O que se passou na Ucrânia demonstra que o chamado mundo
Ocidental – os Estados Unidos e os seus satélites da União Europeia- parece ter
perdido completamente a noção das realidades e das proporções, estando sempre
pronto, como qualquer “ana gomes”, a
correr atrás de uma multidão que grite democracia e direitos disto e daquilo,
independentemente de quem grita e de quaisquer que sejam as consequências para
quem vai atrás de quem grita, desde que aquele contra o qual se grita já esteja
previamente diabolizado pela propaganda ocidental.

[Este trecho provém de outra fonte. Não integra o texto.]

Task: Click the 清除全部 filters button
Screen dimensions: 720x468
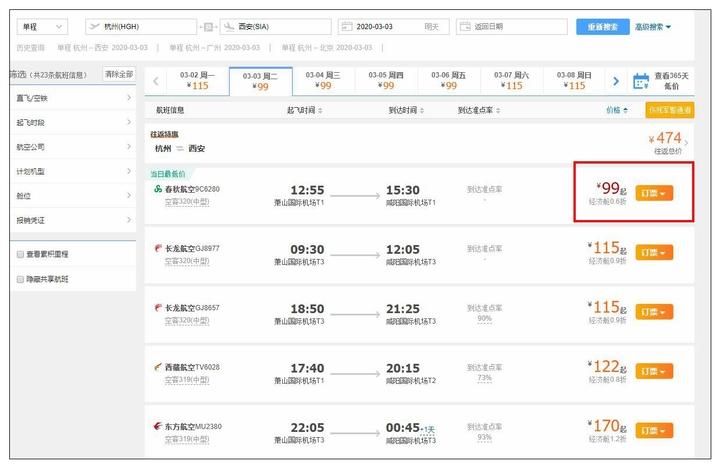Action: click(x=119, y=74)
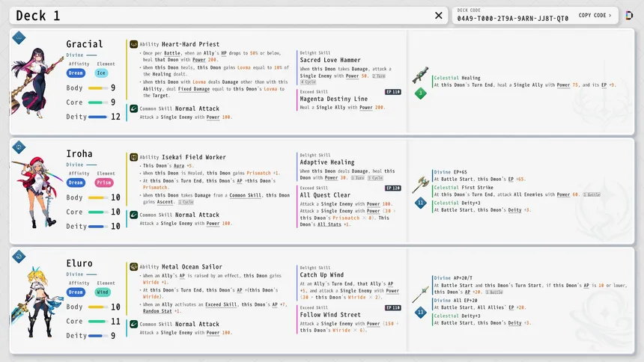644x362 pixels.
Task: Click the Metal Ocean Sailor ability icon
Action: coord(133,267)
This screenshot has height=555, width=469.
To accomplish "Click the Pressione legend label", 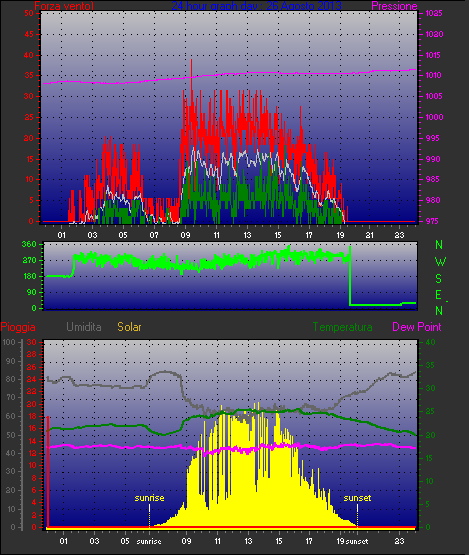I will [x=394, y=6].
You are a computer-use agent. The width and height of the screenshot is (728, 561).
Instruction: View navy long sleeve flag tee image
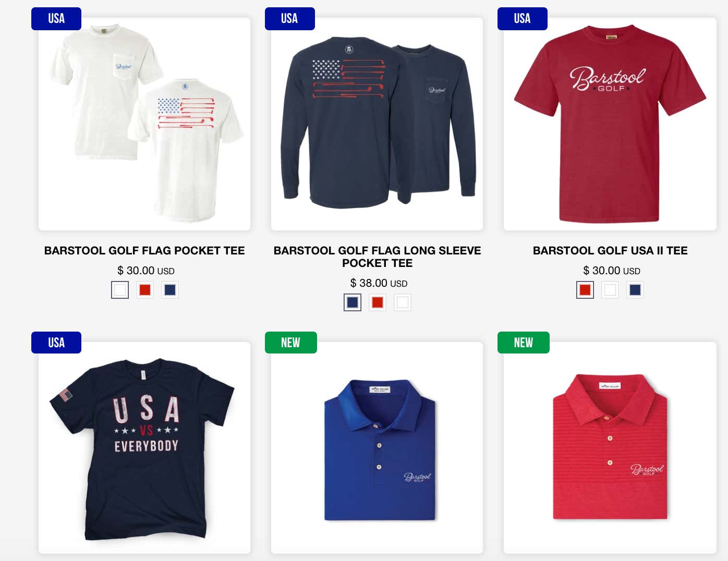point(377,124)
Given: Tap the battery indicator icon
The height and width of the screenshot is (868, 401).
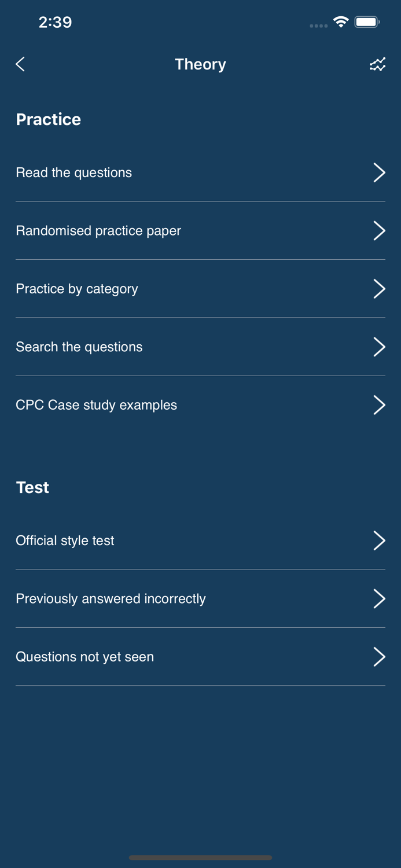Looking at the screenshot, I should click(367, 23).
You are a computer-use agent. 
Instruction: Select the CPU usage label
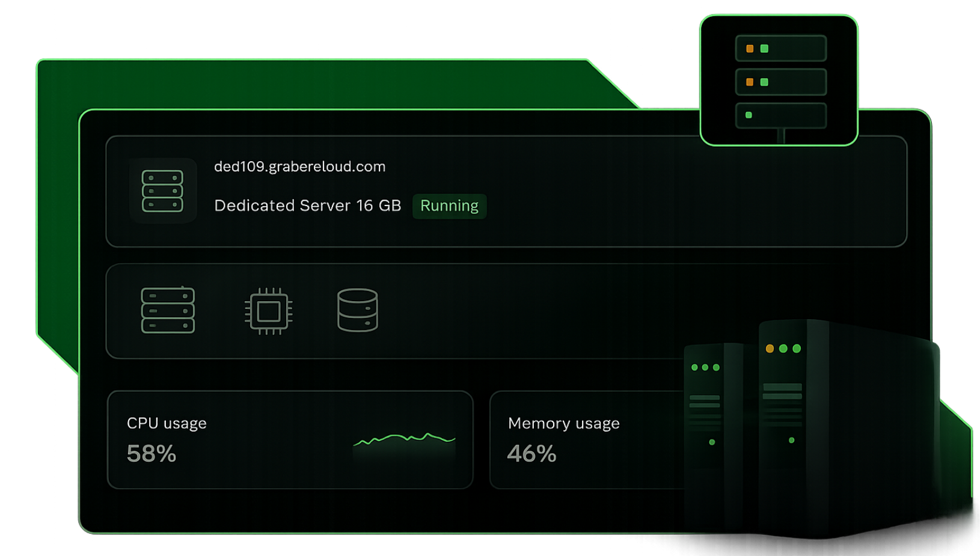167,423
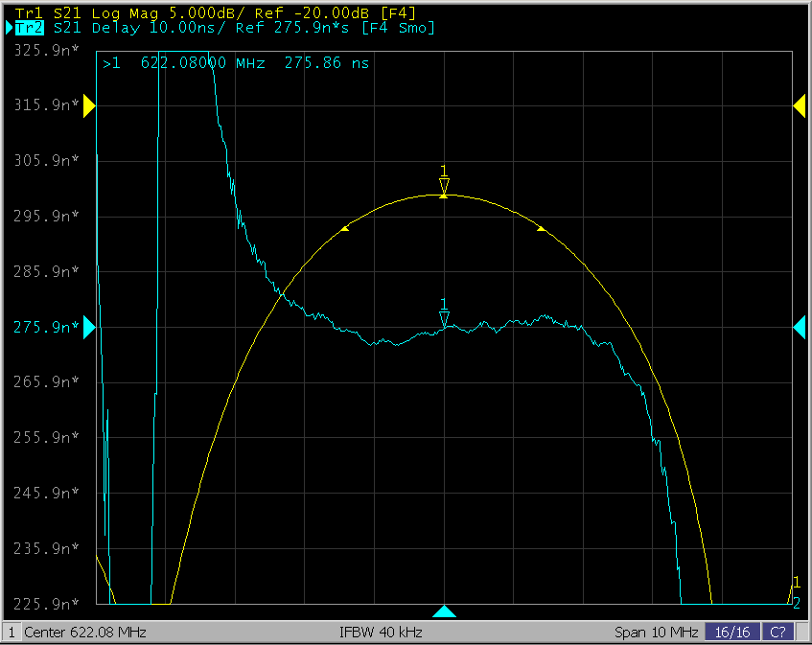
Task: Click the 325.9n top scale label
Action: [x=44, y=50]
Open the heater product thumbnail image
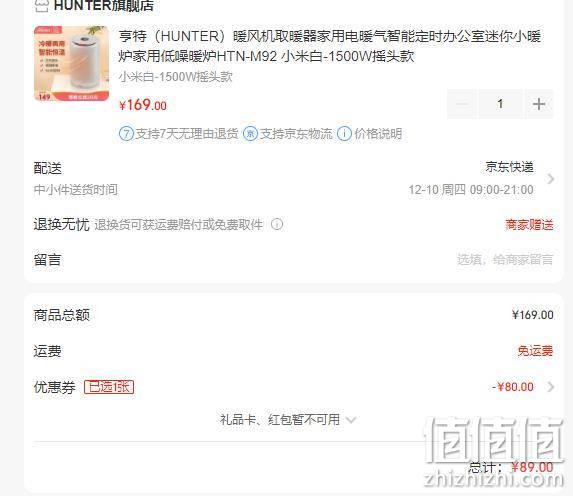The width and height of the screenshot is (573, 496). 71,63
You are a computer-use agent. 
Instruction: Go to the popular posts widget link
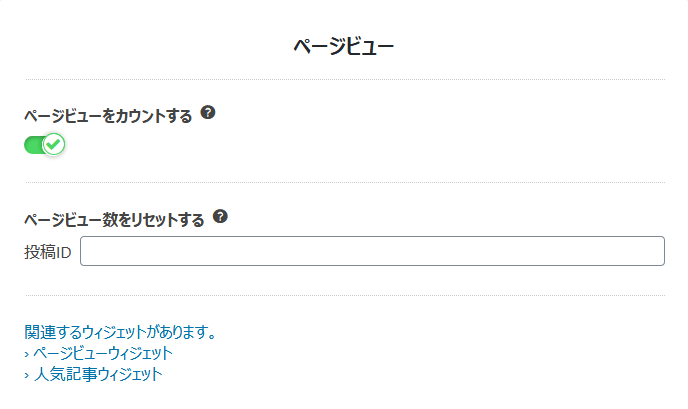(x=98, y=374)
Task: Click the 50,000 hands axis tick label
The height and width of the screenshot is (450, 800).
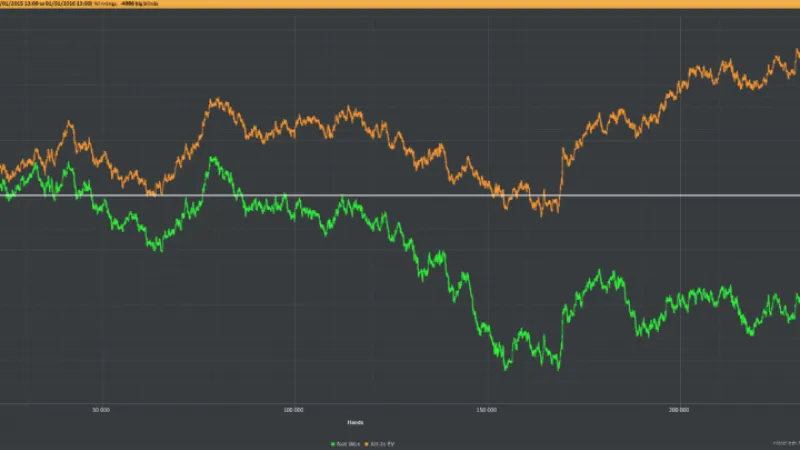Action: 100,409
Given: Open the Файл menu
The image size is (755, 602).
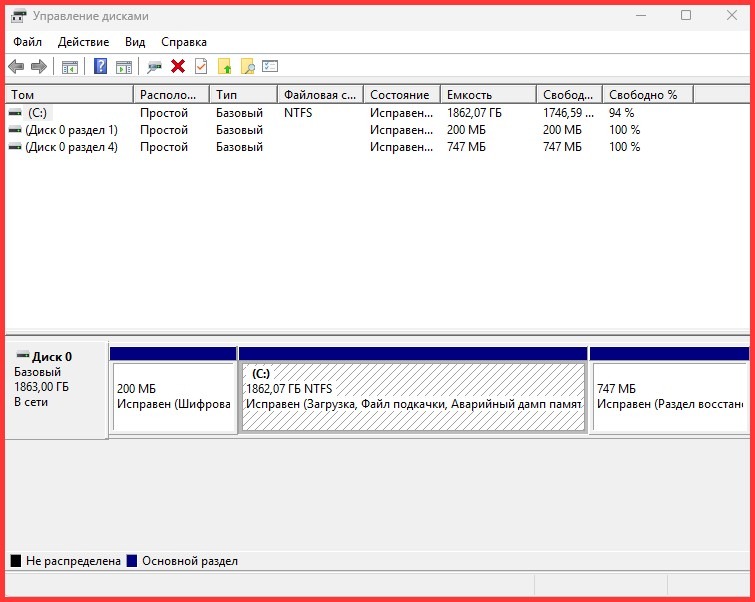Looking at the screenshot, I should 28,42.
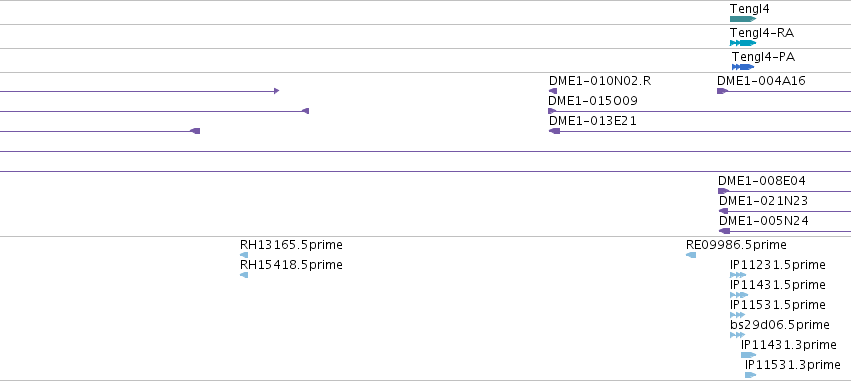
Task: Open the DME1-013E21 feature label
Action: [593, 121]
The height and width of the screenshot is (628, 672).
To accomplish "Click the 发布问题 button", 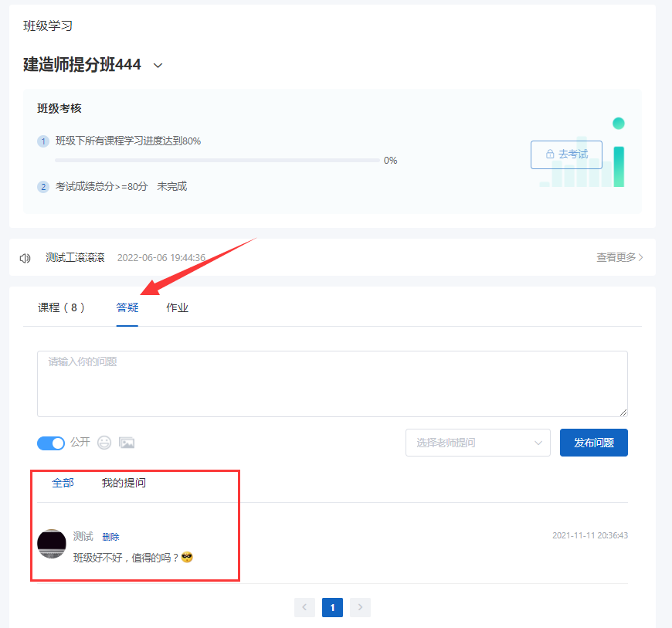I will 593,443.
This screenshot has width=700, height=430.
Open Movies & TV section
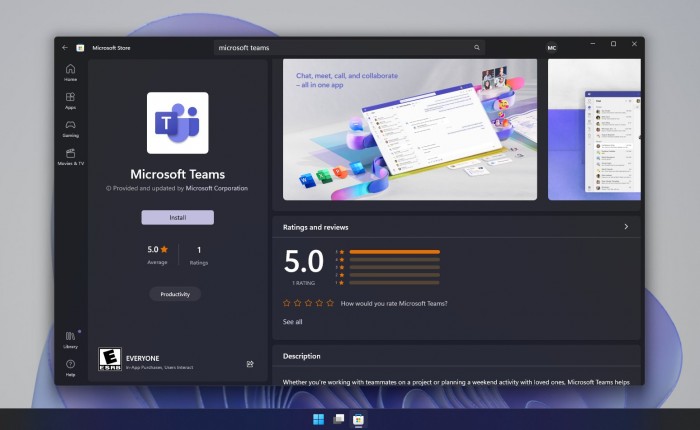click(x=70, y=156)
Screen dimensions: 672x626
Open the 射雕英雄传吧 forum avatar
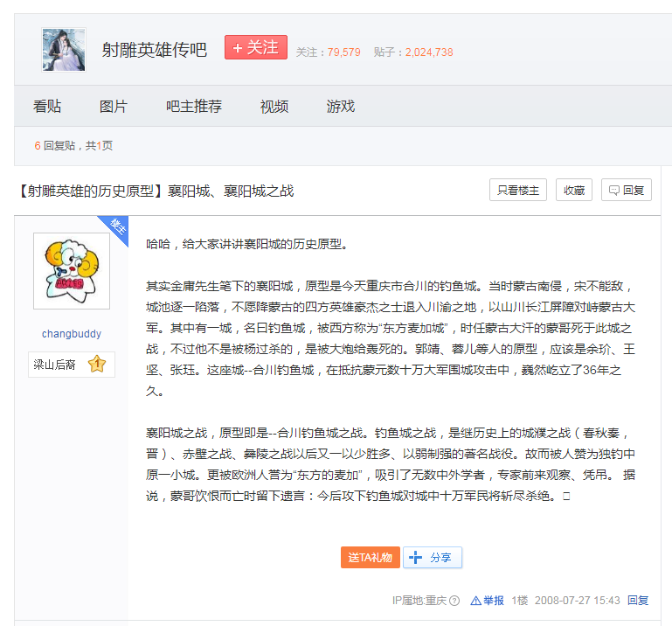pyautogui.click(x=64, y=50)
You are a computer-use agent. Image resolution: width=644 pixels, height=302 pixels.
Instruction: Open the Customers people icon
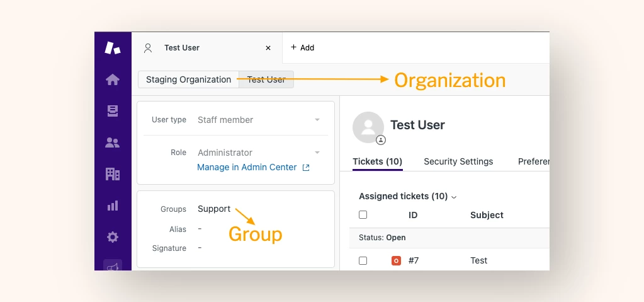click(x=113, y=142)
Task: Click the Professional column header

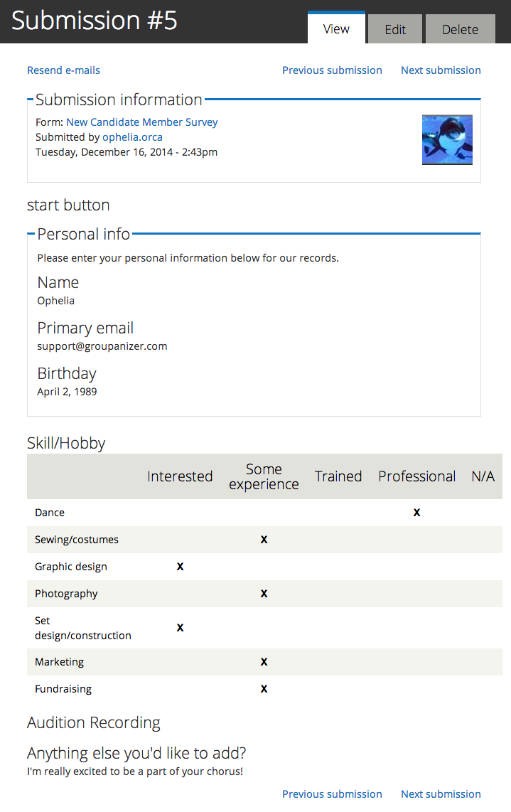Action: [x=416, y=476]
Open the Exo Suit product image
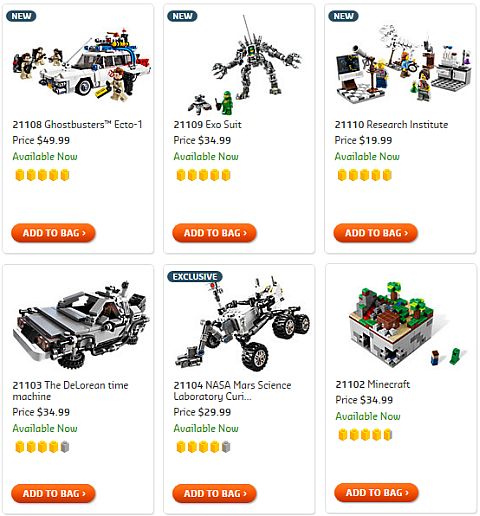The height and width of the screenshot is (516, 480). pos(245,65)
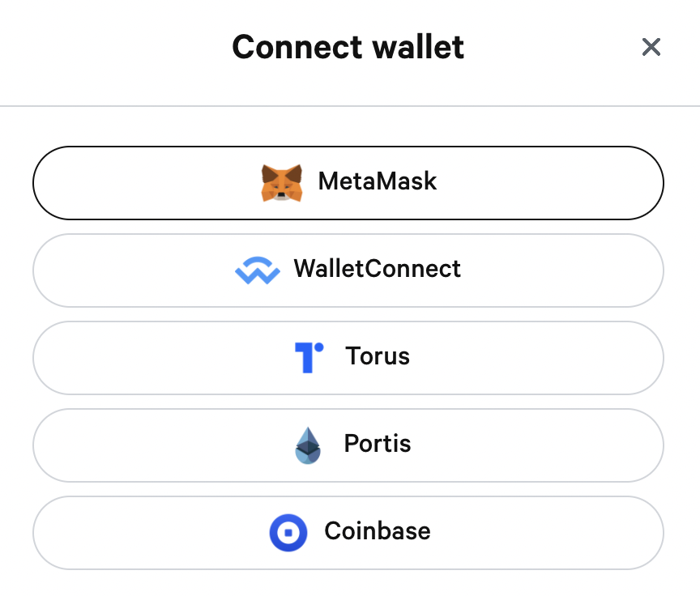Click the "WalletConnect" text label
Viewport: 700px width, 596px height.
[378, 269]
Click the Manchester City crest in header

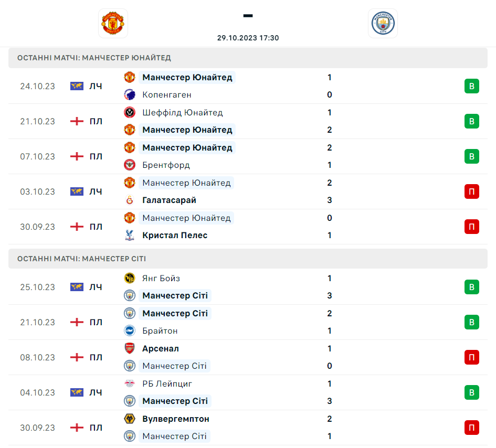(383, 23)
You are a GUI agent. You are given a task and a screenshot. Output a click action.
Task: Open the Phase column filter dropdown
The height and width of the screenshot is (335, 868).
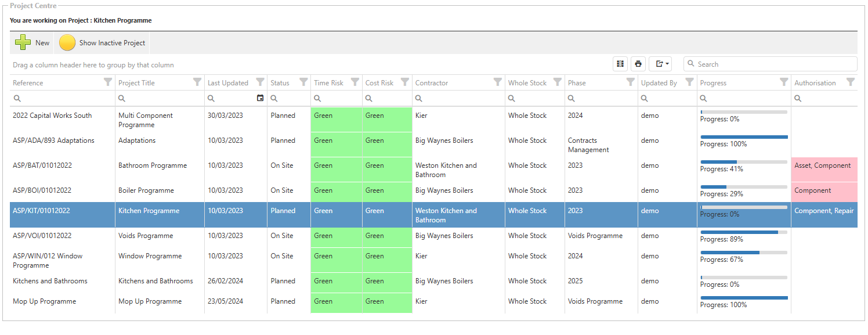[630, 82]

E foi isso o que se passou na Ucrânia, melhor, em Kiev. Uma
multidão de ucranianos pró-ocidentais, com predomínio de ultranacionalistas xenófobos,
principalmente em relação à Rússia, e outra extrema-direita de matiz nazi-fascista
(que, como se sabe, está longe de constituir uma novidade na Ucrânia), com
completo desprezo pela opinião e posição de outra metade do país, instigada pelo
“mundo livre”, tomou o poder e pretendeu impor a sua lei a todo o território.
Os instigadores foram imediatamente atrás destes acontecimentos, homologando o golpe
e ignorando o resto do povo. Em princípio, o agrément do Ocidente teria sido suficiente para “legitimar” o
assalto e recolher dele os devidos proveitos se não se desse o caso de ali ao
lado estar a Rússia.
E agora estão à vista as consequências dessa marginalização.
A Rússia ocupou posições no terreno e não vai sair delas sem que o equilíbrio
seja restabelecido. E apenas três vias se abrem: a guerra, a divisão da Ucrânia
ou sua federalização com ampla autonomia das partes, sendo esta última a única
forma de assegurar na Ucrânia uma convivência entre todos sem tentações
hegemónicas, com respeito recíproco das partes, capaz de abrir o caminho a uma
verdadeira democracia.
Esta solução, sendo a mais justa e razoável, é também a única
que realmente interessa e convém a quem não tem uma visão imperialista do mundo
e das relações internacionais. E ao contrário do que diz o comentador a soldo
que a RTP mandou para Kiev, sob a falsa capa de repórter, aos russos não
interessa um pretexto para impor uma solução militar. A quem esse pretexto
interessa é à extrema-direita ucraniana na esperança de envolver o Ocidente numa
perigosíssima disputa militar, pretexto que só ainda não conseguiu urdir por
geograficamente se encontrar muito afastada das forças russas.
E também não vale a pena estar a exigir a retirada das forças
russas da Crimeia sem simultaneamente aceitar e impor a deposição do governo em
funções em Kiev, porque uma coisa não vai acontecer sem a outra. A busca de uma
solução diplomática exige equilíbrio e sentido das realidades. Para haver
eleições com o governo fascista no poder em Kiev e hostil à Rússia e aos russos,
também as eleições do outro lado da Ucrânia terão de se fazer sob a protecção
dos russos.
Por isso, o mais prudente é acordar o novo modelo
constitucional ucraniano numa base de equilíbrio e respeito recíproco, garantindo
na diferença a unidade do país.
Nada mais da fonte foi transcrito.